**Provided records**:
----------------

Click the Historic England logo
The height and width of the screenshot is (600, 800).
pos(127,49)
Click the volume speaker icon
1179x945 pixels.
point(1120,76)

----------------

**Task requirements**: Can you copy each of the rows above character for character, leaving nothing out and changing nothing?

**The completed task**:
Click the Historic England logo
The height and width of the screenshot is (600, 800).
pos(127,49)
Click the volume speaker icon
1179x945 pixels.
point(1120,76)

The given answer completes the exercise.